Goal of the exercise:
Whatever the data contains, copy all of it exactly.
(Beginning of Supplied information)
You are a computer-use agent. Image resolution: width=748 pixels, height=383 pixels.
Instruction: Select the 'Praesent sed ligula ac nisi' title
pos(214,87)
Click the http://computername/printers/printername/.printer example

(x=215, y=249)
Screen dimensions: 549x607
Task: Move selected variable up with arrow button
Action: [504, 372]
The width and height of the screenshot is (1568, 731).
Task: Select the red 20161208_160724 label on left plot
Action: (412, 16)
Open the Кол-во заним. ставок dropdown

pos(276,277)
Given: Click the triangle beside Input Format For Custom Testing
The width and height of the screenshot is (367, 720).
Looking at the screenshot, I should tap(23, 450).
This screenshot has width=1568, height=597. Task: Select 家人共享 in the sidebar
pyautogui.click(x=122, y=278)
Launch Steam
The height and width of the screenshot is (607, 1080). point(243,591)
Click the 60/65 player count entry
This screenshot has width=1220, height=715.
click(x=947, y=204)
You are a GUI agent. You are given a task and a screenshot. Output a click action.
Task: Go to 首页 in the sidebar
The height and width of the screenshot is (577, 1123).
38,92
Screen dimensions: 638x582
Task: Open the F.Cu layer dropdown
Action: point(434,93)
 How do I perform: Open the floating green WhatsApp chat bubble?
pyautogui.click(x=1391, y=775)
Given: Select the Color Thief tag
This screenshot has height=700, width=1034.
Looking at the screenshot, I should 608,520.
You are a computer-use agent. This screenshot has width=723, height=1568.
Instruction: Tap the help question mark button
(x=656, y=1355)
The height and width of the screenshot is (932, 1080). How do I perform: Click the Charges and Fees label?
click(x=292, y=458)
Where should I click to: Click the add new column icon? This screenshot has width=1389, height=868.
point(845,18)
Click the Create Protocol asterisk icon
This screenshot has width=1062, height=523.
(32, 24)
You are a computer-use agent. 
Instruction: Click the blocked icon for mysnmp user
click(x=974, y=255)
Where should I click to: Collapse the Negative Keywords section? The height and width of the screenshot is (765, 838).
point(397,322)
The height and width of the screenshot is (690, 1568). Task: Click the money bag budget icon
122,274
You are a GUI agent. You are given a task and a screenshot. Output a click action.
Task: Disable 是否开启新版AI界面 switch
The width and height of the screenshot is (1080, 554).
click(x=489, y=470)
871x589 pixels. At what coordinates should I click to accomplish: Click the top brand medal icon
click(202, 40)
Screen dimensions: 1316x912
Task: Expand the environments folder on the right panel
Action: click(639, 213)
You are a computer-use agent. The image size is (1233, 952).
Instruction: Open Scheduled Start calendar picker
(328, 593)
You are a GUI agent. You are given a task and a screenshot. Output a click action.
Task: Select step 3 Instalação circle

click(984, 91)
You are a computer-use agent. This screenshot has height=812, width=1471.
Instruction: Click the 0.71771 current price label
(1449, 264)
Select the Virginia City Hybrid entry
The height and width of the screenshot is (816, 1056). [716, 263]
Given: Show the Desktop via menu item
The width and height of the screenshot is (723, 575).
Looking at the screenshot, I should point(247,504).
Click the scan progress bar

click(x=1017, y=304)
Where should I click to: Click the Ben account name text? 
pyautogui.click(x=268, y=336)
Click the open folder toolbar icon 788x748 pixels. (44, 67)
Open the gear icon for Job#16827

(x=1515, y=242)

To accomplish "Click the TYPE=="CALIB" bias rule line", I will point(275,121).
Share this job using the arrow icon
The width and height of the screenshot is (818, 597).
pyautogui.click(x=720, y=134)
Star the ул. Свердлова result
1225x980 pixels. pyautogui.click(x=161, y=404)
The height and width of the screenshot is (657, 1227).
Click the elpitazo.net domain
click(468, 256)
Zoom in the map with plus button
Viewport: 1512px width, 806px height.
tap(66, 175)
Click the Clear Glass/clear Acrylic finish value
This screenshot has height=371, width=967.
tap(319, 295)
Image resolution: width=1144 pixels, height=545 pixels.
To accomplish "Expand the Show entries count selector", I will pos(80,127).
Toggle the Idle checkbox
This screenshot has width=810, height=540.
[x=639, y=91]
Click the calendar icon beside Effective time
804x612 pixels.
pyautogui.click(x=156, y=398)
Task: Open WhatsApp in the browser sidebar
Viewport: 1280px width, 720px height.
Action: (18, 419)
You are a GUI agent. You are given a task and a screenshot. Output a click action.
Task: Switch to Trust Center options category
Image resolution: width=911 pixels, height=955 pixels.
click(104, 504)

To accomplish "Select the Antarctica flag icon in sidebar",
(End of Supplied information)
Answer area:
You are a computer-use agent. Image resolution: width=748 pixels, height=383 pixels.
Instruction: Select the 'Praesent sed ligula ac nisi' title
pos(214,87)
Click the http://computername/printers/printername/.printer example

(x=215, y=249)
Screen dimensions: 549x607
Task: Move selected variable up with arrow button
Action: [504, 372]
The width and height of the screenshot is (1568, 731).
Task: Select the red 20161208_160724 label on left plot
Action: (412, 16)
Open the Кол-во заним. ставок dropdown

pos(276,277)
Given: Click the triangle beside Input Format For Custom Testing
The width and height of the screenshot is (367, 720).
Looking at the screenshot, I should tap(23, 450).
This screenshot has width=1568, height=597. Task: Select 家人共享 in the sidebar
pyautogui.click(x=122, y=278)
Launch Steam
The height and width of the screenshot is (607, 1080). point(243,591)
Click the 60/65 player count entry
This screenshot has width=1220, height=715.
click(x=947, y=204)
You are a GUI agent. You are given a task and a screenshot. Output a click action.
Task: Go to 首页 in the sidebar
The height and width of the screenshot is (577, 1123).
38,92
Screen dimensions: 638x582
Task: Open the F.Cu layer dropdown
Action: point(434,93)
 How do I perform: Open the floating green WhatsApp chat bubble?
pyautogui.click(x=1391, y=775)
Given: Select the Color Thief tag
This screenshot has height=700, width=1034.
Looking at the screenshot, I should 608,520.
You are a computer-use agent. This screenshot has width=723, height=1568.
Instruction: Tap the help question mark button
(x=656, y=1355)
The height and width of the screenshot is (932, 1080). How do I perform: Click the Charges and Fees label?
click(x=292, y=458)
Where should I click to: Click the add new column icon? This screenshot has width=1389, height=868.
point(845,18)
Click the Create Protocol asterisk icon
This screenshot has width=1062, height=523.
(32, 24)
You are a computer-use agent. 
Instruction: Click the blocked icon for mysnmp user
click(x=974, y=255)
Where should I click to: Collapse the Negative Keywords section? The height and width of the screenshot is (765, 838).
point(397,322)
The height and width of the screenshot is (690, 1568). Task: Click the money bag budget icon
122,274
You are a GUI agent. You are given a task and a screenshot. Output a click action.
Task: Disable 是否开启新版AI界面 switch
The width and height of the screenshot is (1080, 554).
click(x=489, y=470)
871x589 pixels. At what coordinates should I click to accomplish: Click the top brand medal icon
click(202, 40)
Screen dimensions: 1316x912
Task: Expand the environments folder on the right panel
Action: click(639, 213)
You are a computer-use agent. The image size is (1233, 952).
Instruction: Open Scheduled Start calendar picker
(328, 593)
You are a GUI agent. You are given a task and a screenshot. Output a click action.
Task: Select step 3 Instalação circle

click(984, 91)
You are a computer-use agent. This screenshot has height=812, width=1471.
Instruction: Click the 0.71771 current price label
(1449, 264)
Select the Virginia City Hybrid entry
The height and width of the screenshot is (816, 1056). [716, 263]
Given: Show the Desktop via menu item
The width and height of the screenshot is (723, 575).
Looking at the screenshot, I should point(247,504).
Click the scan progress bar

click(x=1017, y=304)
Where should I click to: Click the Ben account name text? 
pyautogui.click(x=268, y=336)
Click the open folder toolbar icon 788x748 pixels. (44, 67)
Open the gear icon for Job#16827

(x=1515, y=242)

To accomplish "Click the TYPE=="CALIB" bias rule line", I will point(275,121).
Share this job using the arrow icon
The width and height of the screenshot is (818, 597).
pyautogui.click(x=720, y=134)
Star the ул. Свердлова result
1225x980 pixels. pyautogui.click(x=161, y=404)
The height and width of the screenshot is (657, 1227).
Click the elpitazo.net domain
click(468, 256)
Zoom in the map with plus button
Viewport: 1512px width, 806px height.
tap(66, 175)
Click the Clear Glass/clear Acrylic finish value
This screenshot has height=371, width=967.
tap(319, 295)
Image resolution: width=1144 pixels, height=545 pixels.
To accomplish "Expand the Show entries count selector", I will pos(80,127).
Toggle the Idle checkbox
This screenshot has width=810, height=540.
[x=639, y=91]
Click the calendar icon beside Effective time
804x612 pixels.
pyautogui.click(x=156, y=398)
Task: Open WhatsApp in the browser sidebar
Viewport: 1280px width, 720px height.
Action: (18, 419)
You are a GUI agent. You are given a task and a screenshot. Output a click action.
Task: Switch to Trust Center options category
Image resolution: width=911 pixels, height=955 pixels.
click(104, 504)

To accomplish "Select the Antarctica flag icon in sidebar",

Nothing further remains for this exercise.